The Matrix Resurrections – Take the Blue Pill!

The original Matrix was released in 1999 and was a creative and innovative work of art. He challenged our notion of freedom and reality, but did so in an entertaining and adventurous way. The special effects were amazing and the fight scenes like we’ve never seen before. I remember almost every detail from the original movie. This was followed by two much lower quality suites (in my opinion). None of the follow-up stories ever tracked down the magic created in the original film. We now have a third sequel, and again I’m less than impressed.

The plot is familiar because it is similar to the original film. Neo (Keanu Reeves) has a choice of leaving the comfort of the world he thinks is real (the Blue Pill) or the real world, which is a post-apocalyptic dystopian desert run by sentient computers (the Red Pill). Neo is believed to be “The One”, a type of savior who leads the rest of the human race to freedom. Which he does a bit in the franchise’s third film 19 years ago. This story is 60 years later and is about Neo trying to save his one true love, Trinity (Carrie-Anne Moss). Aided by Morpheus (Yahya Abdul-Mateen II) and Captain Bugs (Jessica Henwick) and his crew. They must fight the Analyst (Neil Patrick Harris), a new program that runs an updated version of The Matrix.

The story is interesting, and I will say that I think Keanu Reeves has come a long way with his acting. His dialogue was delivered with a smooth natural cadence. He and Carrie-Anne always have a great chemistry and their story was the climax of the plot. There were a lot of fight scenes and bullets flying and falling just like in every other Matrix movie. That was part of the problem, there was nothing new about this movie. There was nothing particularly wrong with it, there just wasn’t anything special. Maybe that’s because the original Morpheus (Laurence Fishburne) and Agent Smith (Hugo Weaving) didn’t return. Morpheus is now played by Yahya, and there was nothing wrong with his performance, but Laurence’s cool sweetness was missing. Jonathan Groff replaces Hugo, and once again, does a good job as a new version of Agent Smith, but Hugo Weaving has such an “alien” quality to him. His vocal rhythms and tones were the perfect nod to Neo, but sadly lacking in Jonathan’s performance. Neil Patrick Harris also feels a bit out of place in the film. Again, there’s nothing wrong with any of the performances, but together they just didn’t give this movie anything special that made people go “Wow!”.

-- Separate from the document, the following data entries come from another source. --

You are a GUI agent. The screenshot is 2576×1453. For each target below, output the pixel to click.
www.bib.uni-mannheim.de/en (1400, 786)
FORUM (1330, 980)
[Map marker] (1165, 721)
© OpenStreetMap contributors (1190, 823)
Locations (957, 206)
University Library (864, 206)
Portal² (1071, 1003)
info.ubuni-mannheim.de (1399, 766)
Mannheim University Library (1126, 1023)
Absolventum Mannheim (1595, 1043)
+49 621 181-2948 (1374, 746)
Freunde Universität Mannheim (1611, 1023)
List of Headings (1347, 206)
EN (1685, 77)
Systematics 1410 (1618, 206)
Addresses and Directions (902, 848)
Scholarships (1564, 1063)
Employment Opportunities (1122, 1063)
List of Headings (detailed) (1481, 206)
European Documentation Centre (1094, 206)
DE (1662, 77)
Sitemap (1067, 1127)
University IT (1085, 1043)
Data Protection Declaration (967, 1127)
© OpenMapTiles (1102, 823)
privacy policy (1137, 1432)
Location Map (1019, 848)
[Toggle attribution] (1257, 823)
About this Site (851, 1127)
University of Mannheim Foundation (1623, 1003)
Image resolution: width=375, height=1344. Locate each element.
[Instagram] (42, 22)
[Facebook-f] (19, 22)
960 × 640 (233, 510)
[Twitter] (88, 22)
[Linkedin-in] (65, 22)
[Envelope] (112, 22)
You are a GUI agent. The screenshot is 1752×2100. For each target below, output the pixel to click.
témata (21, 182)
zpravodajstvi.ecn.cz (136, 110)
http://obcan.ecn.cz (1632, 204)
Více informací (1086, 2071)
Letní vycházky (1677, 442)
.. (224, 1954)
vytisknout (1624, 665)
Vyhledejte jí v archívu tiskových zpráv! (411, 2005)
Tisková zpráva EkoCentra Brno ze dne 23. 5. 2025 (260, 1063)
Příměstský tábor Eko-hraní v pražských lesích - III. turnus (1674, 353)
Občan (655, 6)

Likewise, the special effects are all top notch, but there was nothing new, nothing added. The plot is interesting and some aspects of the plot are intriguing and thought-provoking, but the script felt convoluted and pretentious. Like a film that wants to be “deep” but in reality is shallow, with a lot of glitter on the surface. Hollywood needs to wake up and stop trying to go back to blockbuster movies and hit on them with substandard movies just to get them the last dollar.